He held up a backpack that he had found… somewhere. Doc really didn’t want to know as Dolls began stuffing his arms and legs into the bag.

“Hold on tight, you clammy bastard,” he snarked as he perched Doc’s head atop the backpack and swung it over his shoulder.

* * *

“Okay,” Jeremy tapped his pen against his lips. “We know the protections have failed before and that moonlight makes magic users stronger.”

“We also know that this particular Blood Moon is stronger than it’s been in six hundred years.” Robin called from the other side of the room, lunar and star charts laid out over the table in front of him. “It’s why the coven is going all out for the festival tomorrow.”

“Bunny has to have been tracking the moons!” Waverly said, book balanced in one hand as she wrote furiously on the whiteboard. “She’s been getting more brazen, right? And the wizards are attacking with almost no provocation.”

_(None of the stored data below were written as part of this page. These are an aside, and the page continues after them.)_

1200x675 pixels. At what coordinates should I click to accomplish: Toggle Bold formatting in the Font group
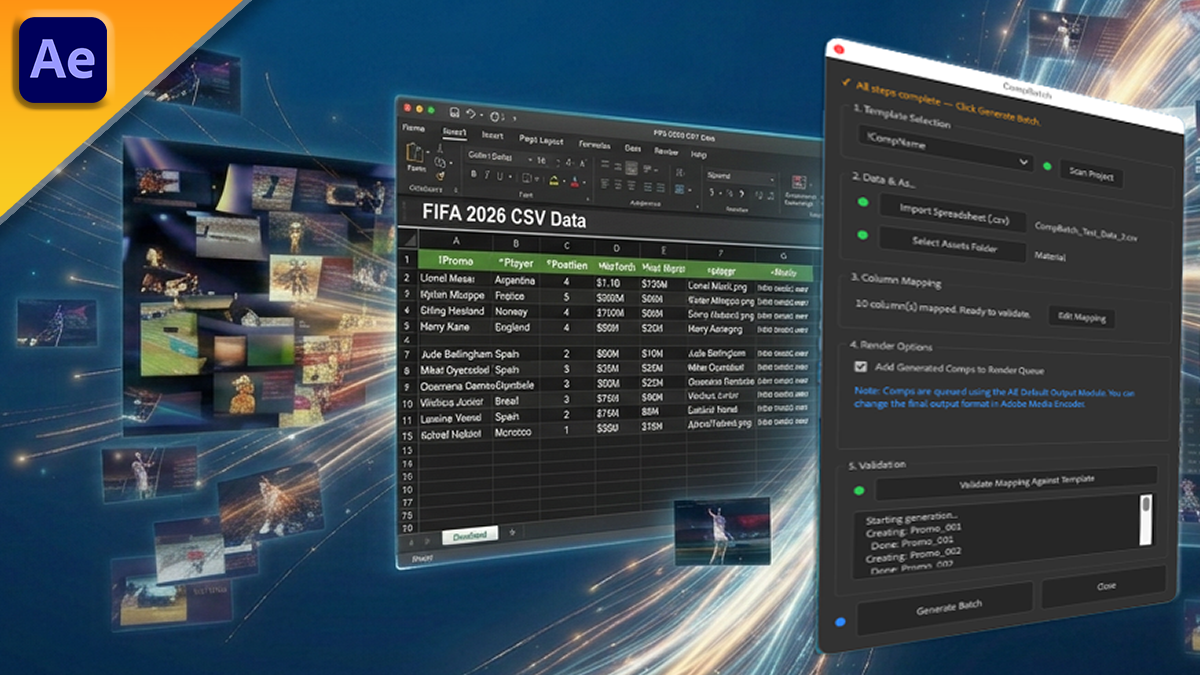[473, 175]
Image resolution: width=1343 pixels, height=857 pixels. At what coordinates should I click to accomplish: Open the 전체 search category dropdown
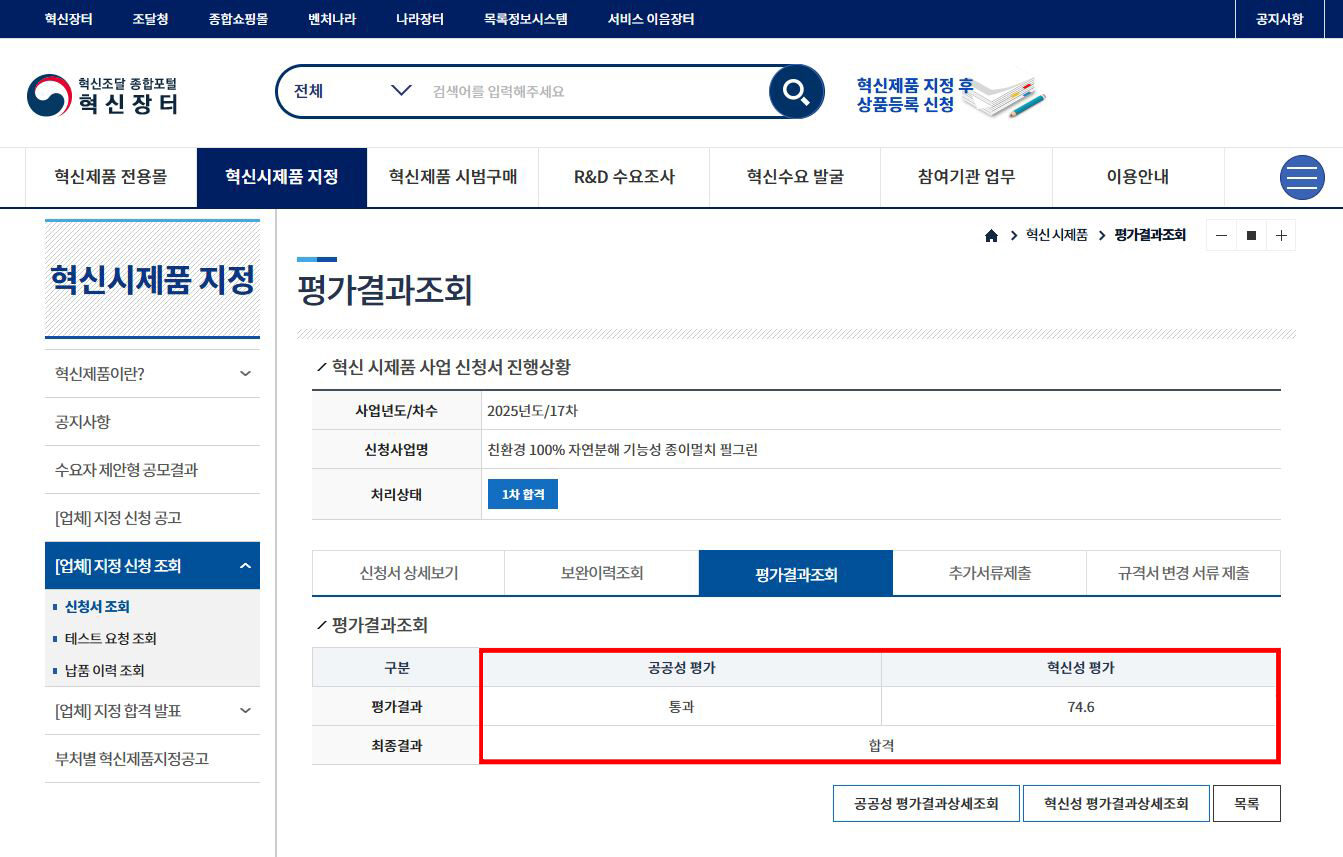pos(351,91)
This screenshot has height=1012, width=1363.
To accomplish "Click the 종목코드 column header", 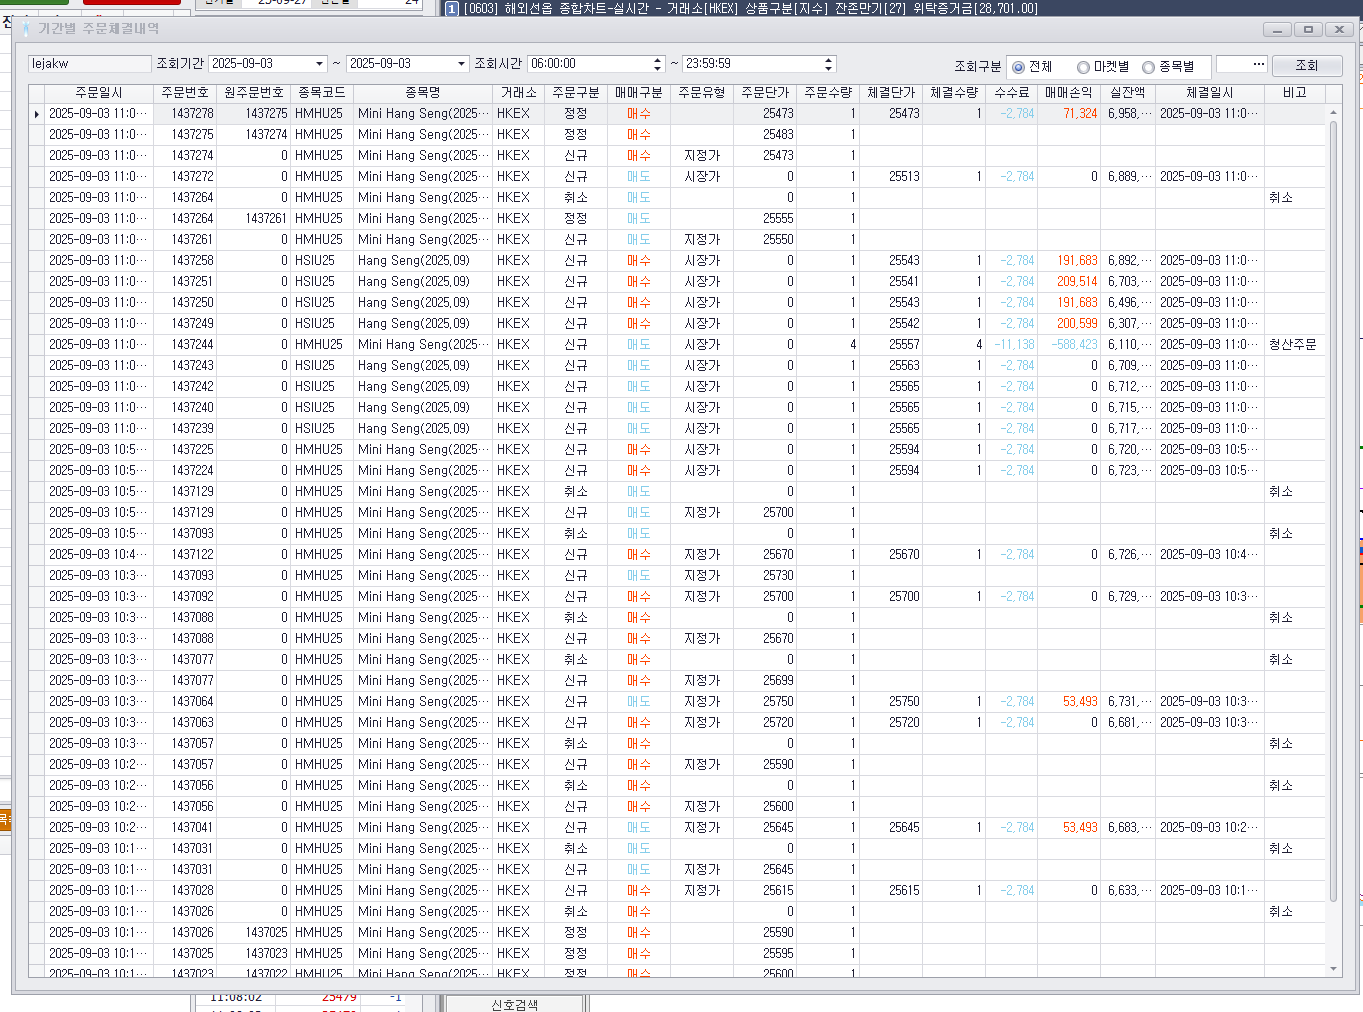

She whirled around, looking excitedly at Jeremy. “They’ve been testing their strength! That’s why there have been so many disturbances recently!”

The door to the office slammed open as Waverly was halfway through her celebratory high five with Jeremy. Dolls stormed into the room, dumping his backpack full of Doc onto a table as he stormed up to the whiteboard.

_“Red ash."_

“Totally illegal!” Waverly grimaced at her response. Dolls looked ready to go full dragon on someone.

“Bunny is using the human to smuggle _red ash_ into Purgatory.” He paced back and forth, quickly reading over the information Jeremy, Waverly, and Robin had gathered. “In return, he’ll be allowed to kill us. Says he’s from a long line of monster hunters.”

“Was there a white patch on his beard?” Jeremy asked, picking a dusty book off the table and flipping through the pages.

“There was,” Dolls confirmed.

“He must be a Del Rey, then,” Jeremy said, holding the book up to show them a photo of the man with the words _Bobo Del Rey_ underneath it. “They really are the best monster hunters in the world. Bobo is the only one left.”

“Nuh ah humu!” Doc’s muffled yelling came from the rucksack. Dolls had zipped the flap shut over his mouth.

Jeremy ran to the backpack, grabbing his jumbo container of Extra Strength Zombie Glue before skidding to a stop, unzipping Doc’s head.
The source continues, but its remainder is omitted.